Séance du 22 juin 1999







M. le président. « Art. 1er. - I. - Après le premier alinéa de l'article L. 224-4 du code rural, il est inséré deux alinéas ainsi rédigés :
« Toutefois, la chasse du gibier d'eau peut être pratiquée deux heures avant le lever du soleil et deux heures après son coucher, heure légale. Elle s'exerce également de nuit à partir de postes fixes tels que huttes, tonnes, gabions, hutteaux, dans les départements où elle est traditionnelle et qui sont : l'Aisne, l'Ardèche, les Ardennes, l'Ariège, l'Aube, l'Aude, les Bouches-du-Rhône, le Calvados, la Charente-Maritime, les Côtes-d'Armor, la Drôme, l'Eure, l'Eure-et-Loir, le Finistère, la Haute-Garonne, la Gironde, l'Hérault, l'Ille-et-Vilaine, l'Indre-et-Loire, les Landes, la Loire-Atlantique, le Lot-et-Garonne, le Maine-et-Loire, la Manche, la Marne, la Meuse, le Nord, l'Oise, le Pas-de-Calais, les Pyrénées-Atlantiques, les Hautes-Pyrénées, les Pyrénées-Orientales, le Rhône, la Haute-Saône, la Saône-et-Loire, la Seine-Maritime, la Seine-et-Marne, la Somme, le Vaucluse, la Vendée, l'Yonne.
« A compter du 1er juillet 2000, tout propriétaire d'une installation visée à l'alinéa précédent doit en faire la déclaration en mairie contre délivrance d'un récépissé. A compter de la même date, un carnet de prélèvement annuel est obligatoire pour chaque installation.
« II. - Le 2° de l'article L. 228-5 du code rural est ainsi rédigé :
« 2° Ceux qui auront chassé, pendant la nuit ou à la passée, sauf dans les lieux et selon les modalités prévus aux deuxième et troisième alinéas de l'article L. 224-4. »
Sur l'article, la parole est à M. Pintat.
M. Xavier Pintat. Monsieur le président, madame le ministre, mes chers collègues, l'article 1er de la proposition de loi que nous examinons ce soir porte sur une des pratiques cynégétiques les plus ancrées dans les traditions de nos régions.
Nous avons pu constater, le 13 juin dernier, combien la chasse faisait partie intégrante de notre patrimoine culturel !
Dernièrement, le Conseil d'Etat a privé de base légale la chasse du gibier d'eau, alors qu'il s'agissait d'une pratique parfaitement connue des pouvoirs publics et du législateur, autorisée et encadrée, mais, hélas ! sous une forme inadaptée.

TRAVAIL DEMANDÉ.
[A] Indiquez si chacune des affirmations suivantes est conforme à l'extrait sur la chasse du gibier d'eau. Répondez par oui ou par non et citez les mots décisifs de cet extrait. (i) La chasse du gibier d'eau peut être pratiquée deux heures avant le lever du soleil. (ii) Le carnet de prélèvement annuel devient obligatoire à compter du 1er janvier 2000. (iii) La déclaration d'une installation se fait en préfecture.
[B] Rédigez la suite de l'intervention de M. Pintat dans l'extrait sur la chasse du gibier d'eau, en reprenant après la dernière phrase affichée.

DONNÉES FOURNIES.
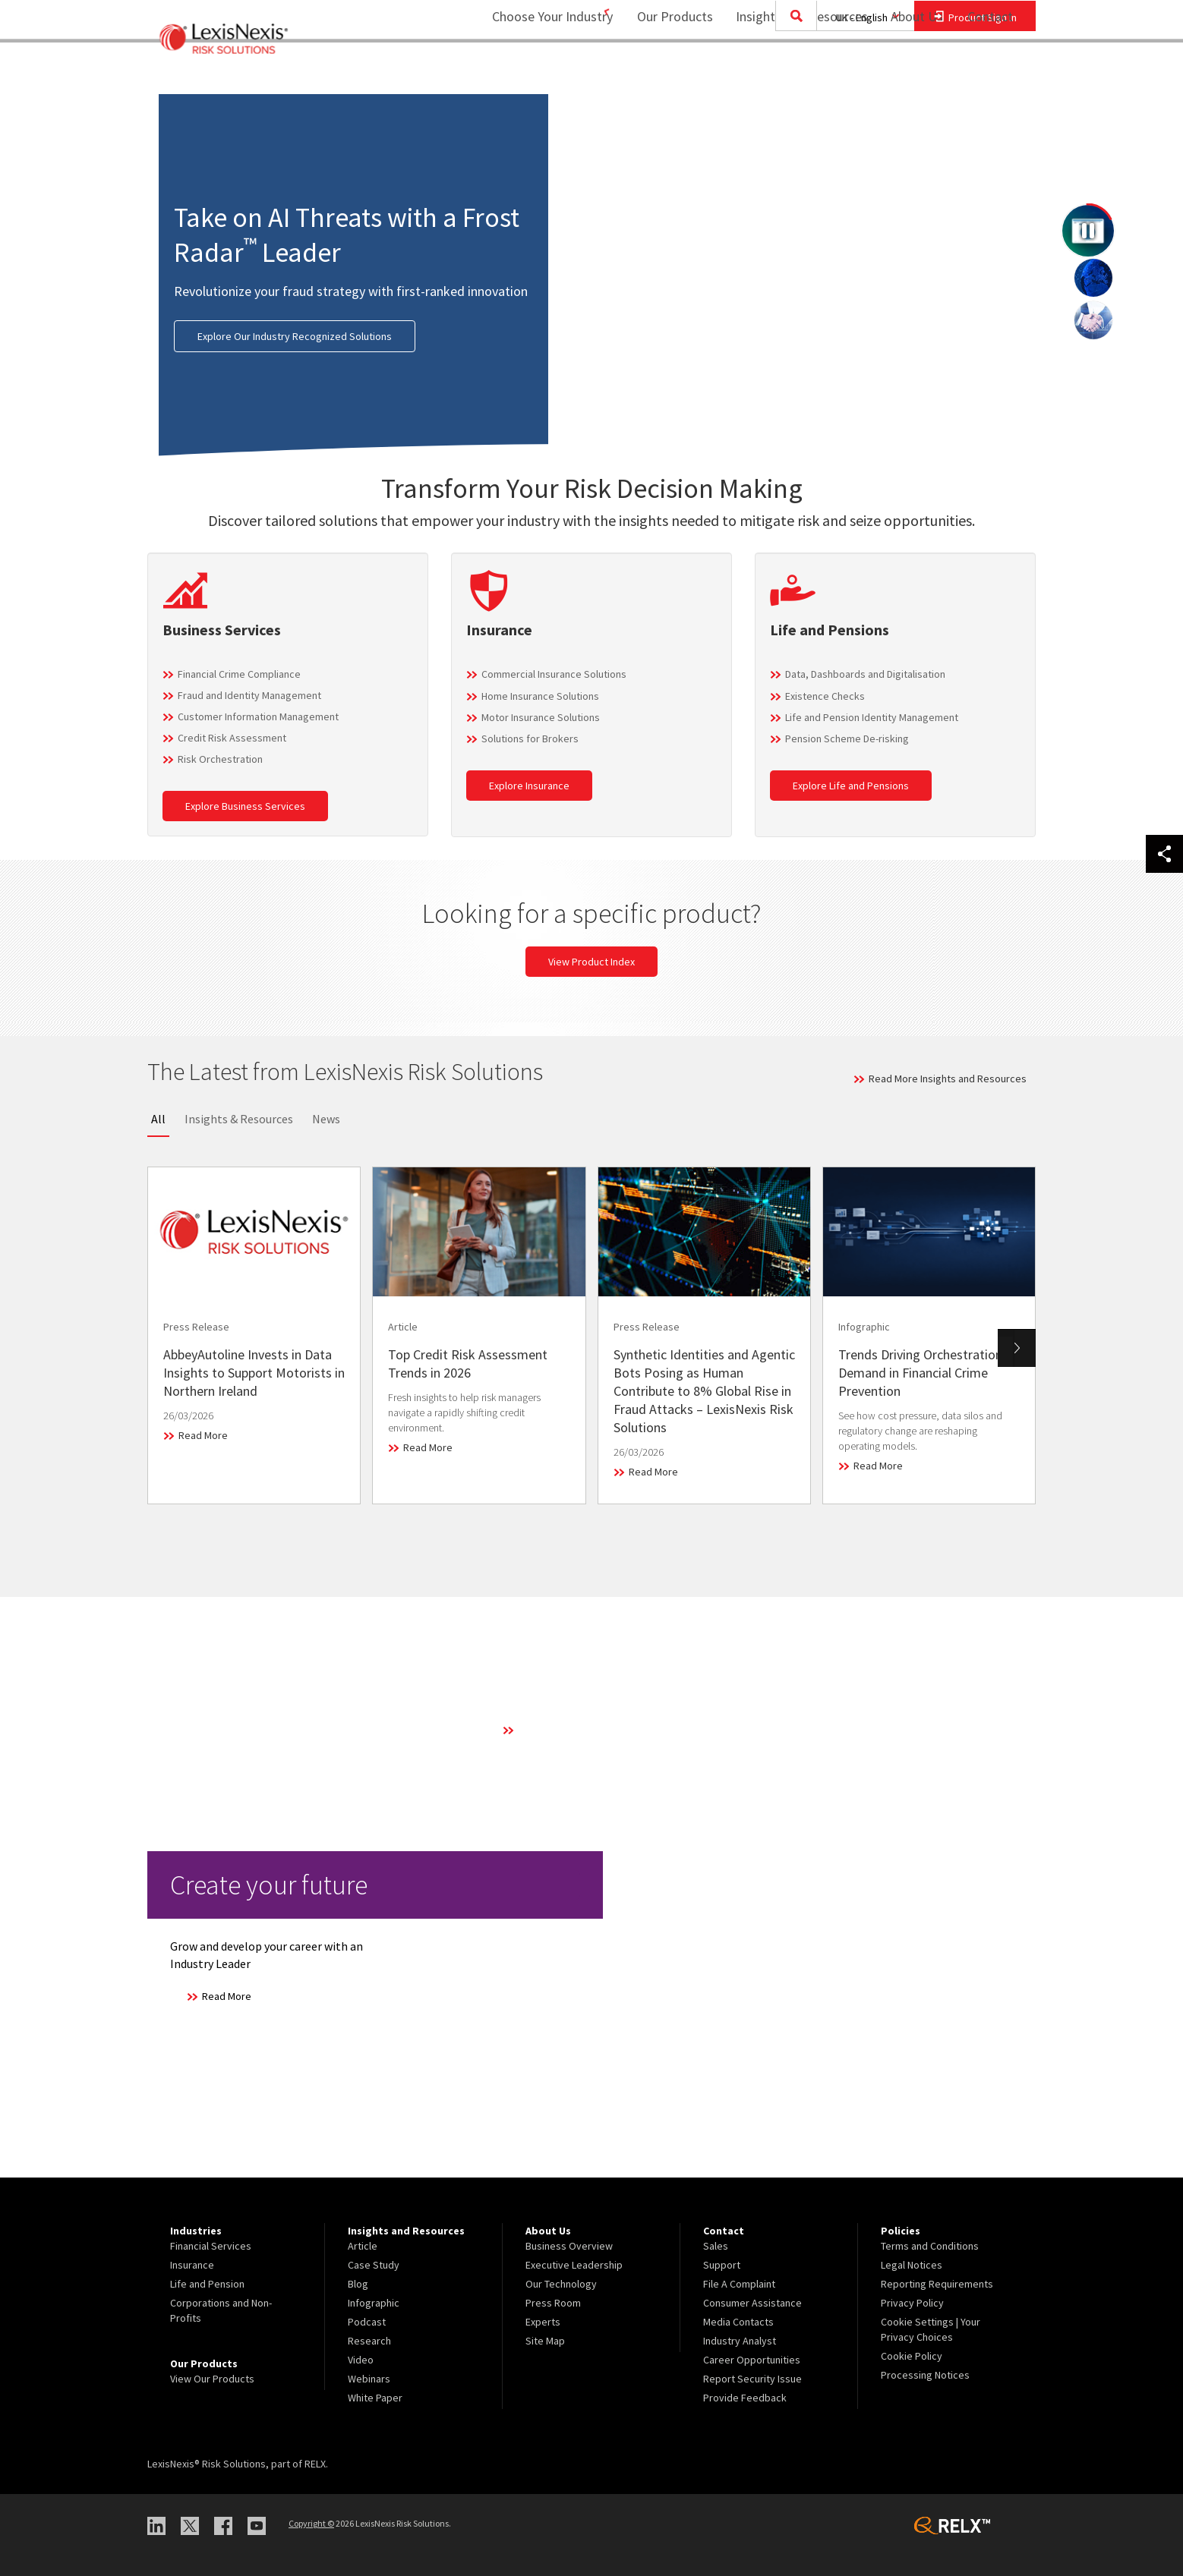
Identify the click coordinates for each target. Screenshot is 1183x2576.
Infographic (373, 2303)
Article (362, 2246)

RÉPONSES ATTENDUES.
[A]
(i) Oui : « la chasse du gibier d'eau peut être pratiquée deux heures avant le lever du soleil et deux heures après son coucher, heure légale ».
(ii) Non : « A compter du 1er juillet 2000, tout propriétaire d'une installation visée à l'alinéa précédent doit en faire la déclaration en mairie contre délivrance d'un récépissé. A compter de la même date, un carnet de prélèvement annuel est obligatoire pour chaque installation. »
(iii) Non : « doit en faire la déclaration en mairie contre délivrance d'un récépissé ».

[B]
Cela est démontré dans le rapport de notre collègue Anne Heinis, qui, une nouvelle fois, a étudié ce dossier avec beaucoup de compétence, ce qui lui vaut d'ailleurs la reconnaissance et l'estime de nombreux chasseurs.
L'article 1er vient combler le vide juridique concernant la chasse au gibier d'eau, qui est d'ailleurs loin d'être une exception française, car pratiquée dans plusieurs pays européens, comme il est indiqué dans le rapport.
Il est important de rappeler dans quel contexte cette proposition de loi intervient.
La ruralité française, qui fournit l'essentiel des chasseurs, représente environ 5 % de notre population totale. En revanche, c'est la coresponsabilité de la gestion de 80 % du territoire que ces populations se voient confier, elles qui assurent par ailleurs l'essentiel de l'alimentation des Français.
En clair, la ruralité est en charge officiellement de responsabilités énormes, mal définies, fluctuantes, dont elle doit s'acquitter dans un climat de suspicion, quand ce n'est pas d'hostilité.
Il faut que la ruralité ait le plein exercice de la responsabilité de ses pratiques ancestrales. La chasse joue un rôle majeur dans la gestion des espèces et des espaces.
A cet égard, nul ne conteste que les pratiques cynégétiques en cause sont les principaux facteurs de survie, et même d'agrandissement des zones humides, facteur déterminant de l'équilibre de nos écosystèmes.
Déclarer en mairie les installations fixes et tenir un carnet de prélèvements participera incontestablement de la volonté des chasseurs d'être reconnus et responsabilisés en matière de gestion des espèces.
C'est pourquoi, mes chers collègues, je suis convaincu, comme vous l'êtes, que donner un cadre législatif définitif aux chasses du gibier d'eau relève davantage de la défense de la dignité de notre ruralité que de la simple régularisation d'une pratique cynégétique.
D'ailleurs, le Conseil d'Etat a statué en sa qualité d'expert du droit, mais il n'a en aucune façon fait le procès de la chasse.
Modifier le code rural est, par conséquent, aujourd'hui, une initiative aussi opportune que responsable. Cela contribuera à apaiser la chasse française, la plus nombreuse et l'une des mieux organisées d'Europe.
Cette modification contribuera aussi à préparer la loi d'orientation sur la chasse, que nous attendons tous.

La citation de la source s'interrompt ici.